A physical examination was performed to assess diabetic microvascular complications. Retinopathy was graded on a recent ophthalmological assessment. Peripheral neuropathy was diagnosed when absent ankle reflexes were associated with either motor or sensory changes (4). Written, informed consent was obtained from each patient before enrollment in the study in accordance with the Declaration of Helsinki, and the protocol was approved by the Human Ethics Committee of the Royal Adelaide Hospital.

Protocol

Each subject attended the Department of Nuclear Medicine, Positron Emission Tomography, and Bone Densitometry at about 0900 h after an overnight fast (12 h for solids, 10 h for liquids) on two separate occasions for measurement of gastric emptying. Smoking was prohibited for 24 h before each gastric emptying measurement. On one day, the blood glucose concentration was maintained in the euglycemic range (~6 mmol/liter) for the duration of the gastric emptying measurement, whereas on the other day, hypoglycemia (~2.6 mmol/liter) was induced and maintained for 60 min, followed by euglycemia. The studies were performed in a single-blind, randomized manner, and the two study days were separated by a minimum of 4 d. Two iv cannulae were inserted, one in an antecubital vein of the right arm for infusion of glucose and insulin, and the other retrogradely on the dorsum of the left hand for blood sampling. The left hand was heated with an electric pad to "arterialize" the venous blood. A blood pressure cuff (DINAMAP; Johnson & Johnson, Tampa, FL) was placed around the left arm for measurements of systolic blood pressure (SBP), diastolic blood pressure (DBP), and heart rate (HR).
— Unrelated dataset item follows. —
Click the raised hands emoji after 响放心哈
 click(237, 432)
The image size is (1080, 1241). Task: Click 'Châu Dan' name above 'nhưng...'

The blood glucose concentration was stabilized at the desired level using a glucose-insulin clamp. The rate of insulin infusion (Actrapid; Novo Nordisk Pharmaceuticals, Auckland, New Zealand) based on a standard rate of 80 mU/m2·min was initially variable (0–10 min) according to the subject’s body surface area and then constant for the remainder of the study (22, 23), whereas the glucose (25%) infusion was varied to maintain the blood glucose at the desired level (23). When venous blood glucose was stabilized at either 6 mmol/liter (euglycemia) or 2.6 mmol/liter (hypoglycemia) for 15 min, subjects ingested the meal. On the hypoglycemic day, the blood glucose concentration was maintained at approximately 2.6 mmol/liter for 60 min [i.e. t = –15–45 min, returned to euglycemic levels (i.e. 6 mmol/liter) between t = 45 and 75 min, and maintained at that level for the remainder of the study (i.e. t = 75–120 min]. On the euglycemic day, the blood glucose was maintained at approximately 6.0 mmol/liter from t = –15–120 min. Blood glucose concentrations were measured every 5 min throughout each study using a portable glucose meter (Medisense Precision QID; Abbott Laboratories, Bedford, MA). Plasma glucose was measured using the hexokinase method on the venous blood samples (~20 ml) obtained at t = –15, 0, 15, 30, 45, 60, 75, 90, 105, and 120 min.

Measurements

Gastric emptying. Gastric emptying was measured using a dual-isotope scintigraphic technique (20, 24). The test meal comprised 100 g lean minced beef labeled with 20 MBq 99mTc-sulfur colloid chicken liver and 150 ml water labeled with 7 MBq 67Ga-EDTA (2). The solid meal was eaten within 5 min, followed by the water, which was consumed within 1 min. Radioisotopic data were acquired with the subject seated with their back against a gamma camera (Siemens, Chicago, IL) at 1 min frames for the first hour and 3 min frames thereafter. Time zero (t = 0) was defined as the time of meal completion, and gastric emptying was monitored for 120 min. Data were corrected for radionuclide decay, {gamma} ray attenuation, and subject movement, using previously described methods (20, 25). Regions of interest were drawn for the total stomach, which was subsequently divided into proximal and distal stomach regions. Gastric emptying curves for total, proximal, and distal stomach regions, expressed as percentage retention over time, were then derived (25). For the solid component of the meal, the lag phase (Tlag, defined as the time at which activity was first seen in the proximal small intestine) and the percentage of the solid meal remaining in the stomach at 100 min (T100) were determined; for the liquid component, the time for 50% emptying (T50) was derived (24, 26). Delayed gastric emptying was defined as a T100 of more than 66% and a T50 more than 35 min based on an established normal range (20).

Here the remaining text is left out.